◆ **Short exercise**:
Lay out the listing as a Markdown table with the columns Row and Line, covering everything from the line holding "How do I perform: Hide" through the last line of the listing, inclusive. Number each row, skip blank lines, and leave the pictures out.

◆ **Extracted records**:
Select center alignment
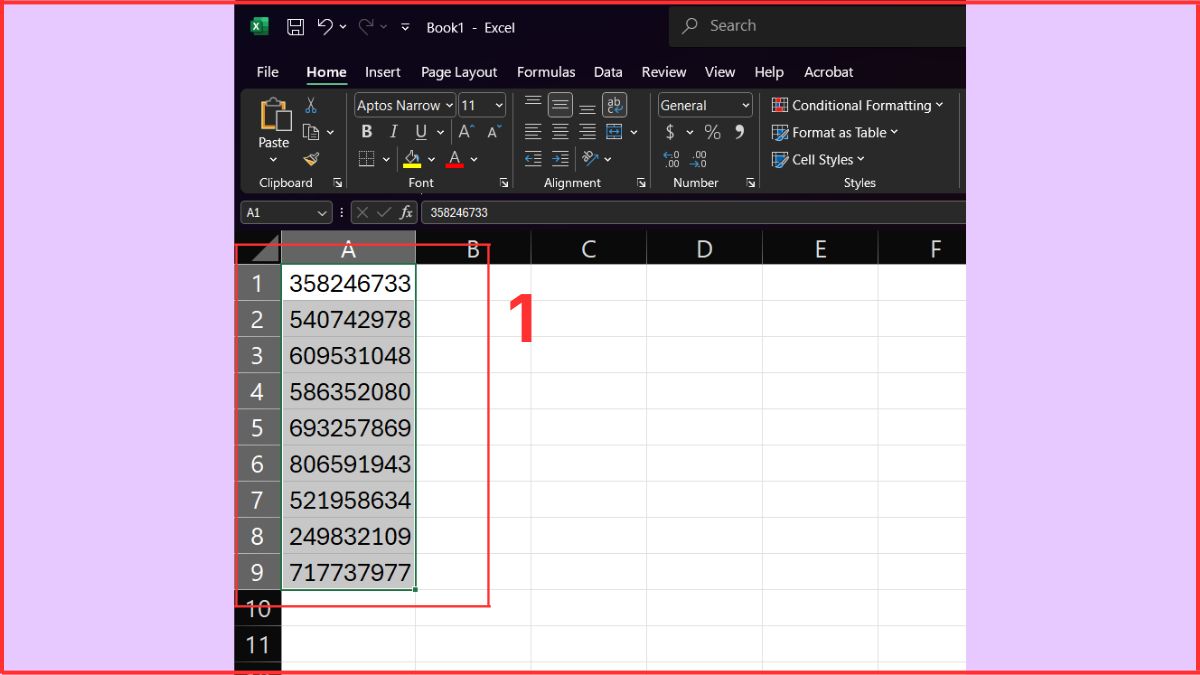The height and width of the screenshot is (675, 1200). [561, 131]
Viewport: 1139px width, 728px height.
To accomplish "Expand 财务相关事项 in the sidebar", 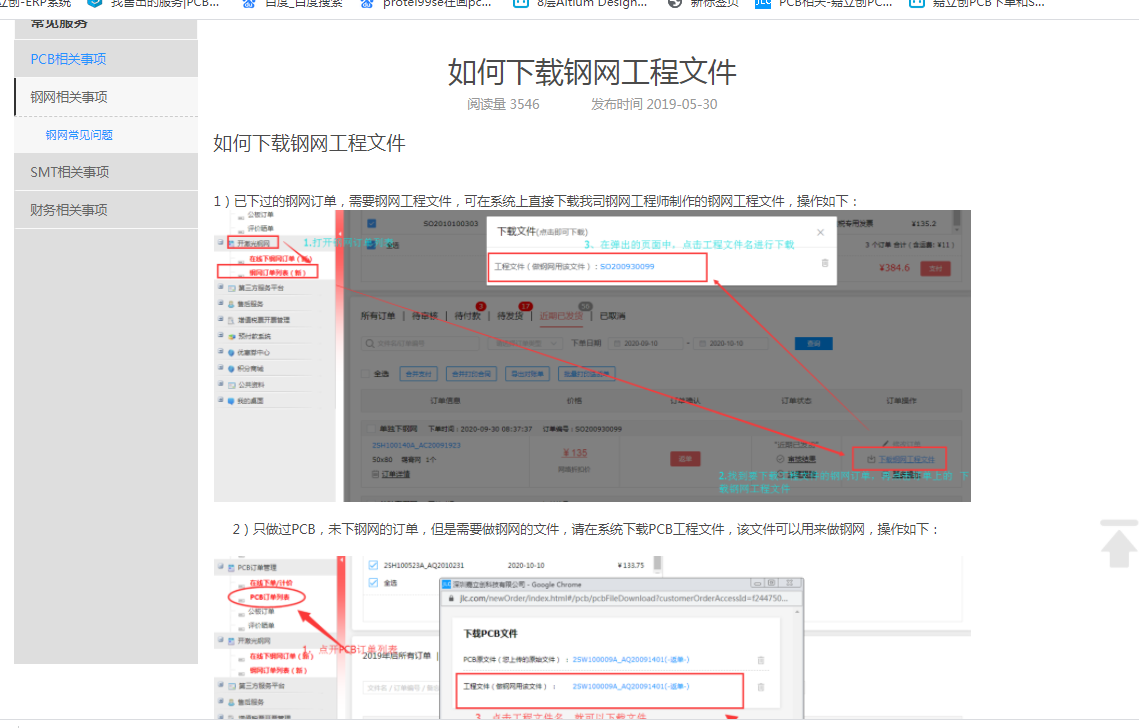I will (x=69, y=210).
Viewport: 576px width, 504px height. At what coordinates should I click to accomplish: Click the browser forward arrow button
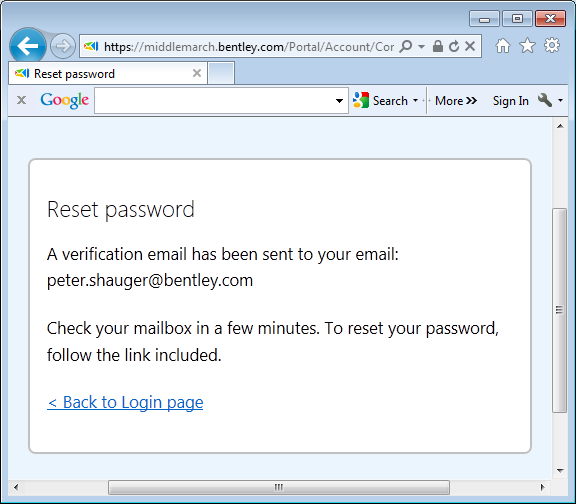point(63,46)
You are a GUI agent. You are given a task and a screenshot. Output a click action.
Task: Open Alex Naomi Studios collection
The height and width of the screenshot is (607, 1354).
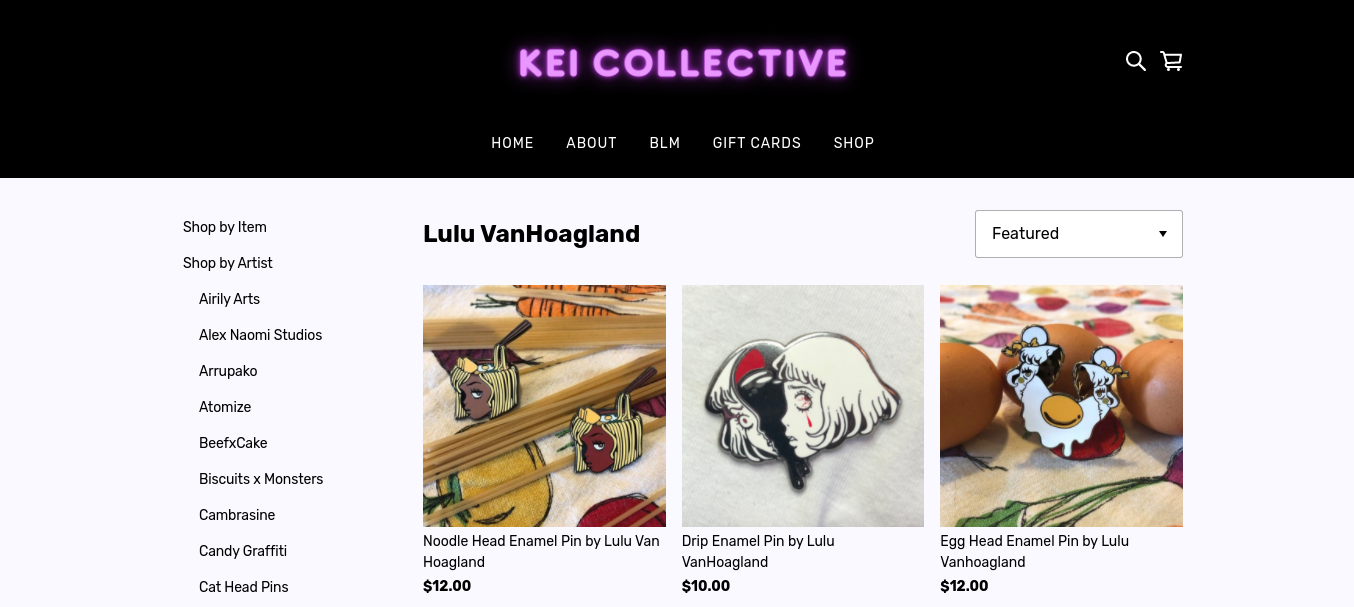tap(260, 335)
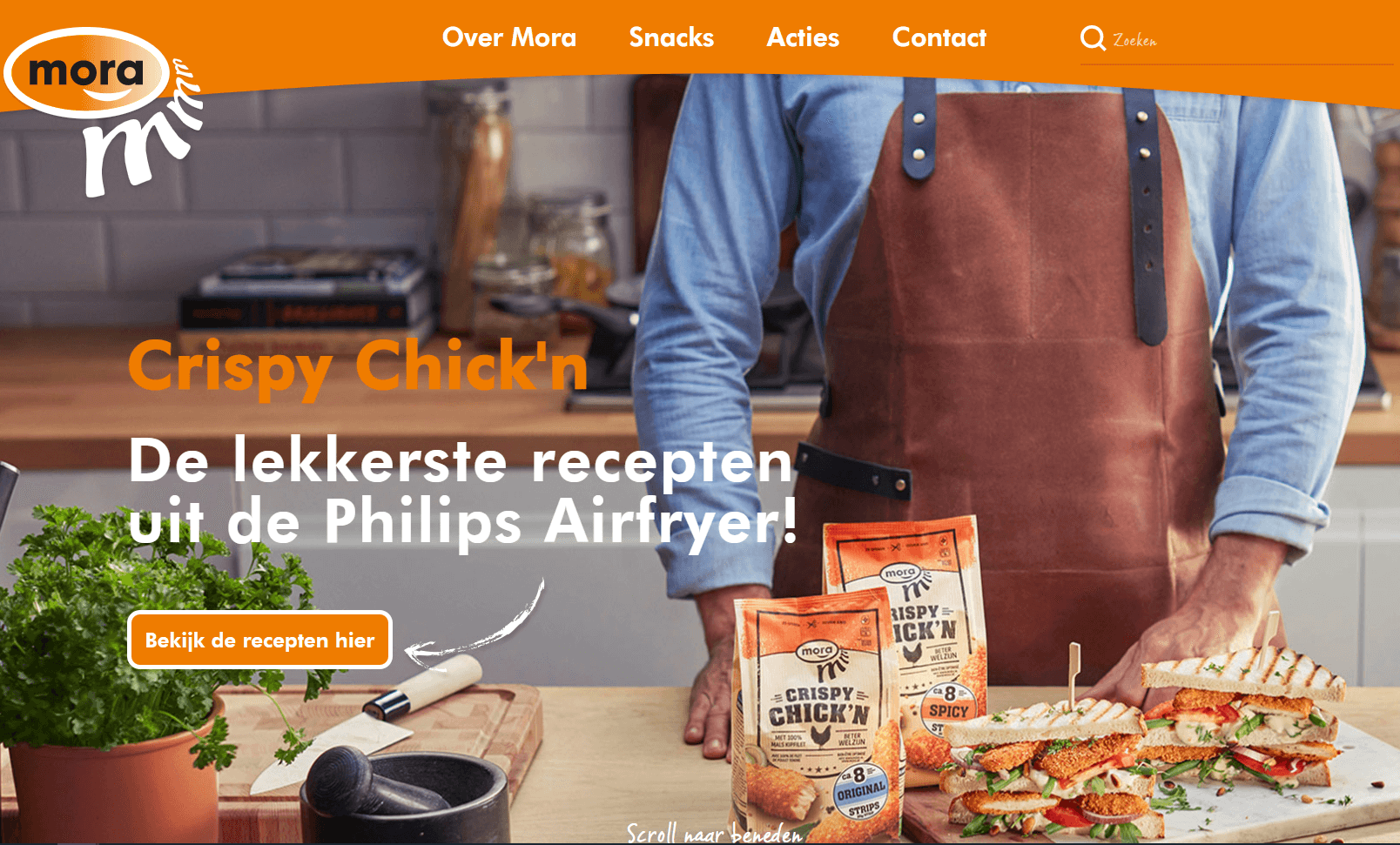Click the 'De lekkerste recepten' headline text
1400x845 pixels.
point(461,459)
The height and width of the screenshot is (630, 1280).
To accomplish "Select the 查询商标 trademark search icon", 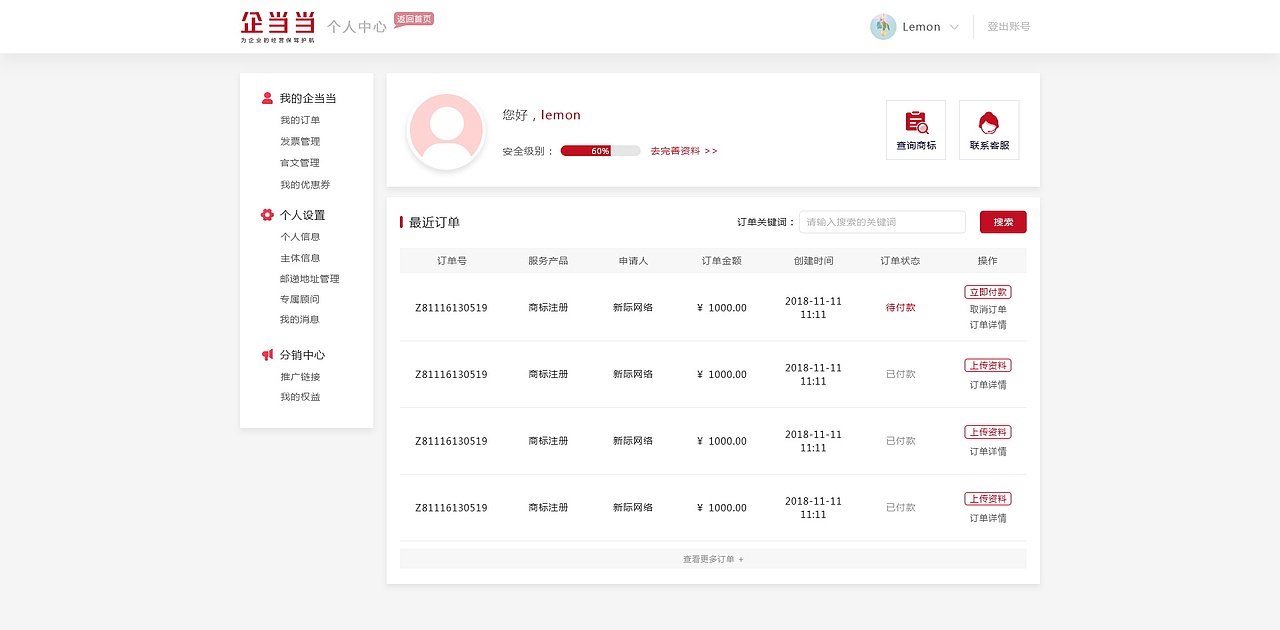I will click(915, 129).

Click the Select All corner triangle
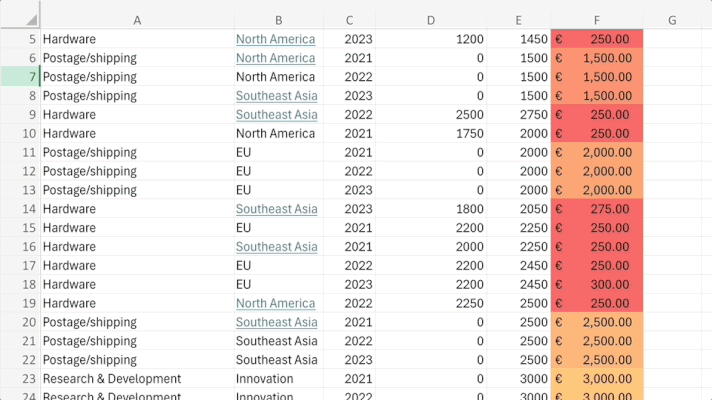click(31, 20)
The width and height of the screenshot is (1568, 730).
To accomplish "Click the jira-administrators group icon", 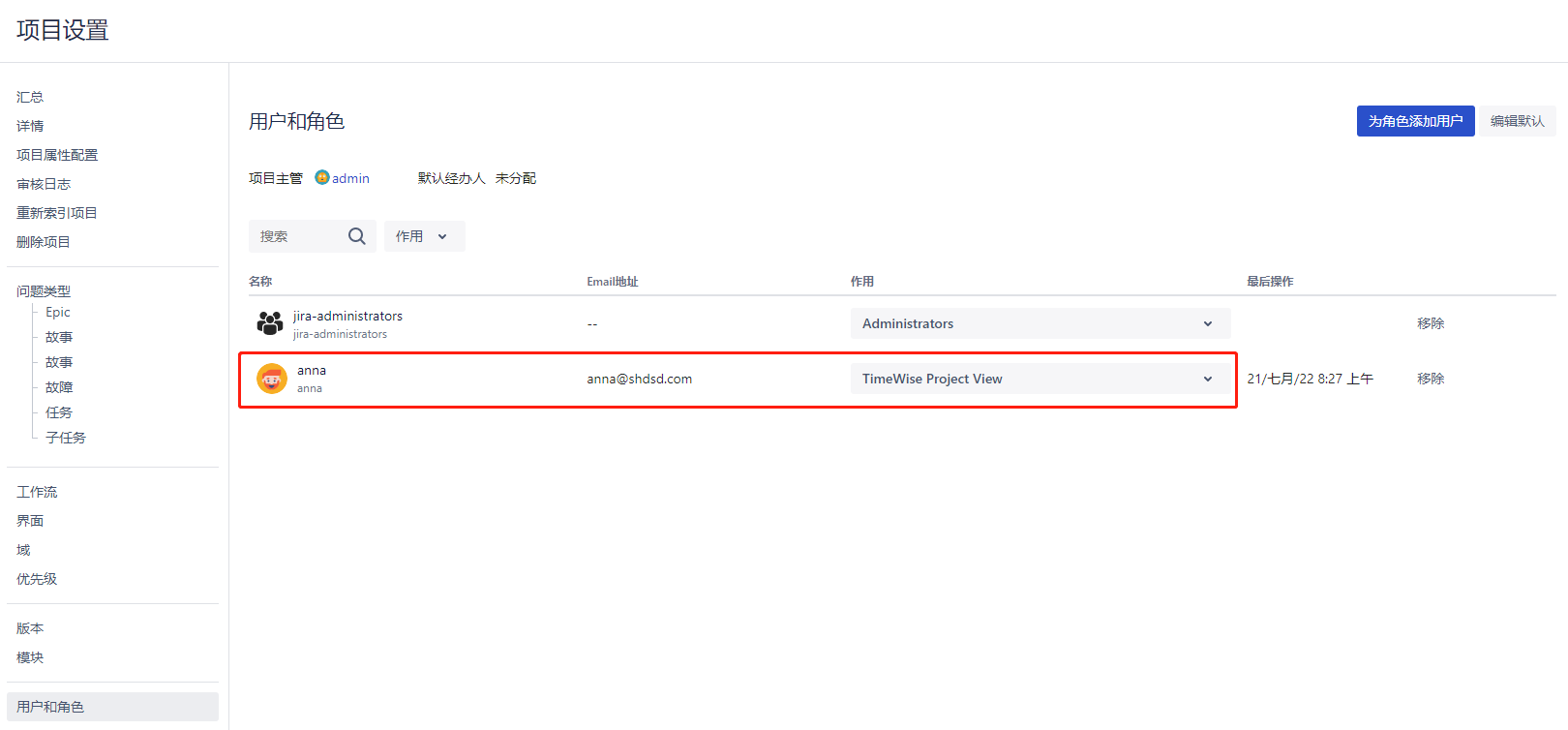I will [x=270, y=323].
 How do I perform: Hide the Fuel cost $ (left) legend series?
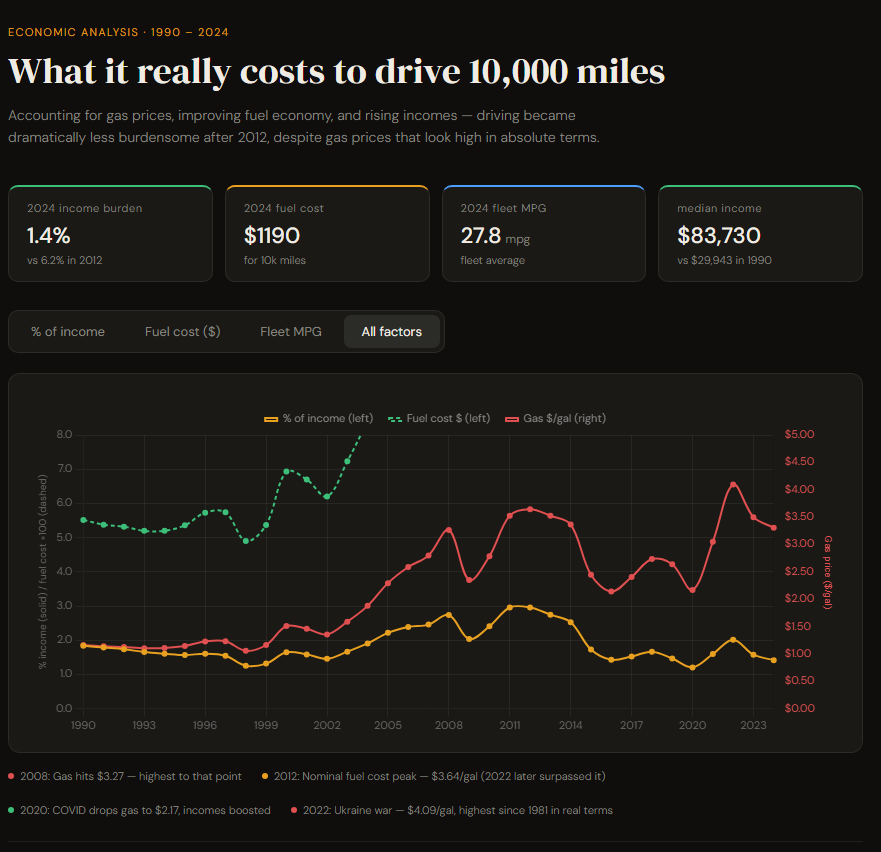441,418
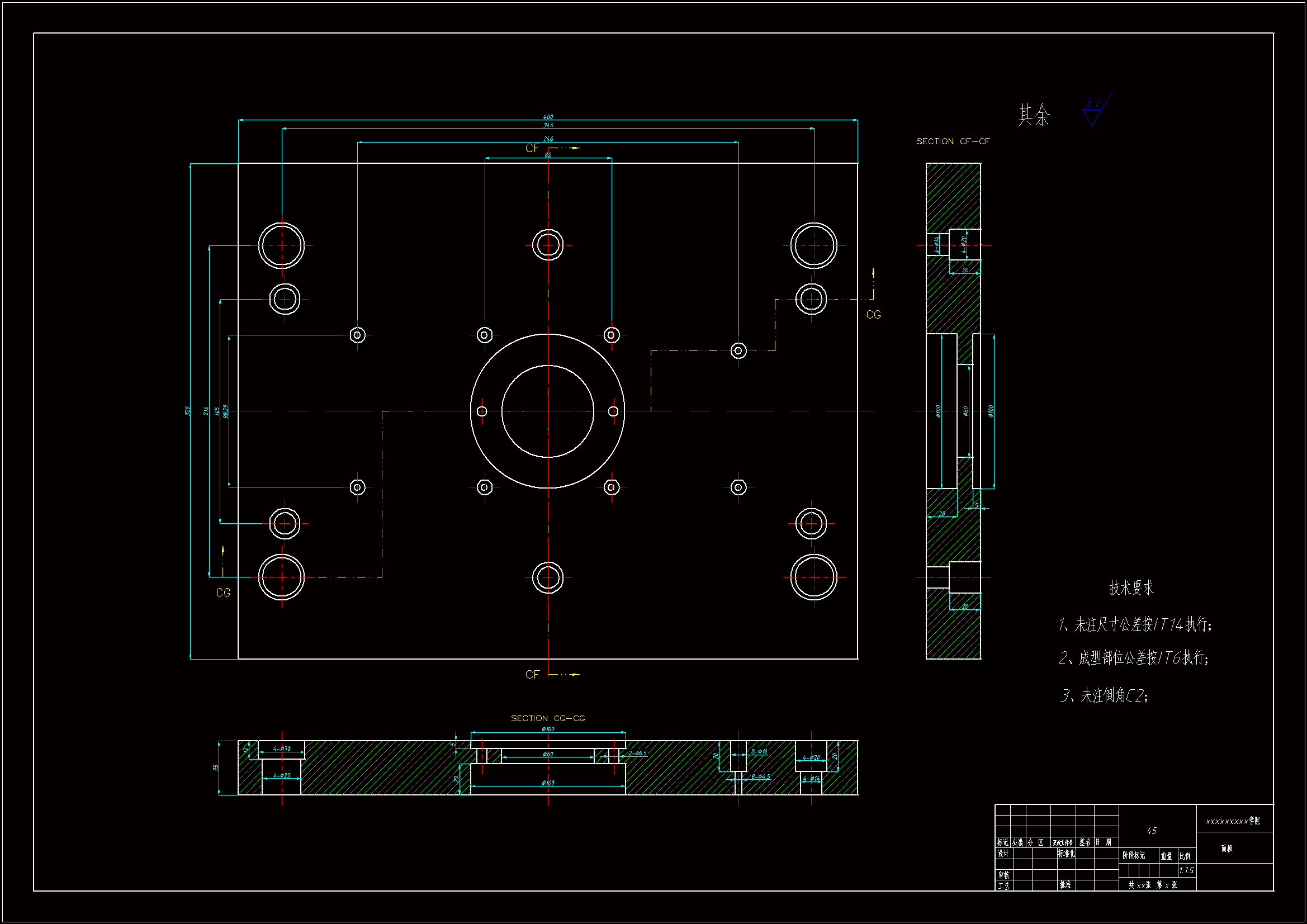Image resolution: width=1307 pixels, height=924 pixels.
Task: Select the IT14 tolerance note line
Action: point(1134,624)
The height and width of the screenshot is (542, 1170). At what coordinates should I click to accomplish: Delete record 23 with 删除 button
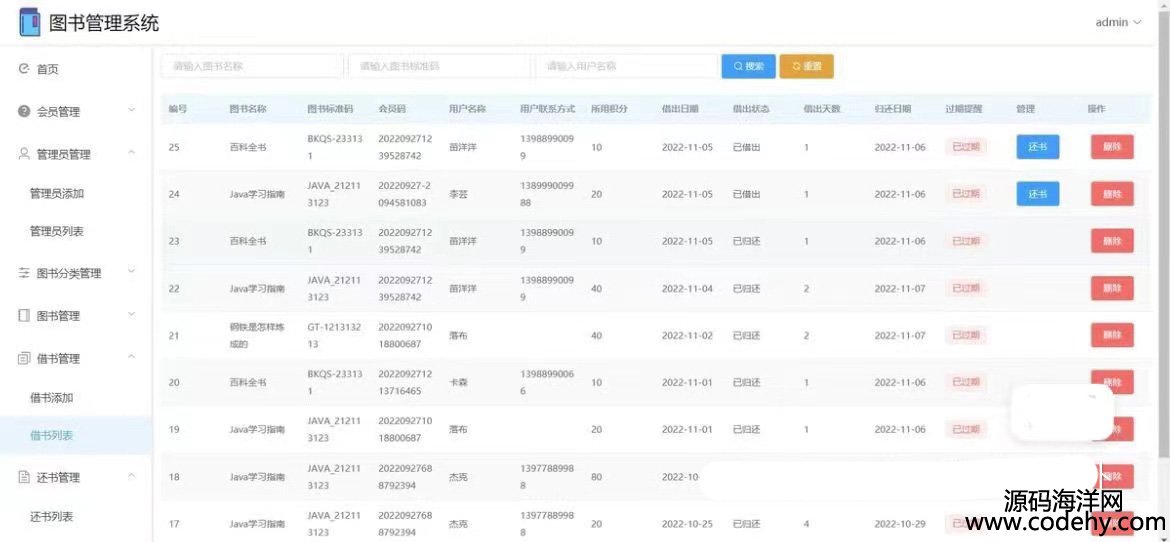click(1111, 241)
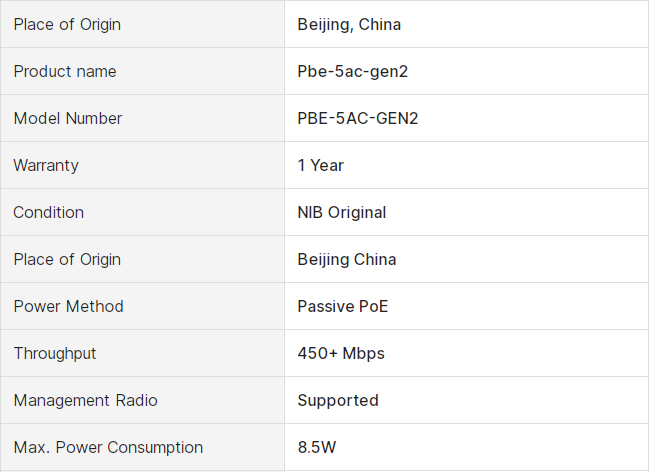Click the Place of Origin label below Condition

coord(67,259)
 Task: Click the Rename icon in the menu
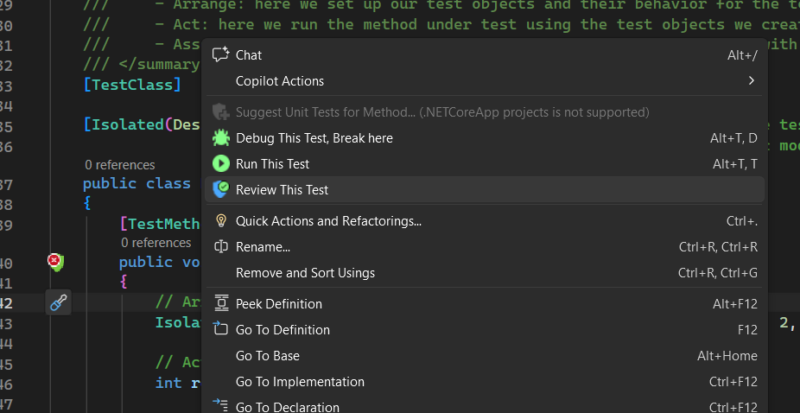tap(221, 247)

◆ **Exercise answer**:
| Row | Line |
|---|---|
| 1 |  How do I perform: Hide the Fuel cost $ (left) legend series? |
| 2 | 441,418 |
| 3 | Image resolution: width=1307 pixels, height=924 pixels. |
| 4 | Task: Select the IT14 tolerance note line |
| 5 | Action: point(1134,624) |
| 6 | The height and width of the screenshot is (542, 1170). At what coordinates should I click to accomplish: Delete record 23 with 删除 button |
| 7 | click(1111, 241) |
| 8 | Click the Place of Origin label below Condition |
| 9 | coord(67,259) |
| 10 |  Task: Click the Rename icon in the menu |
| 11 | tap(221, 247) |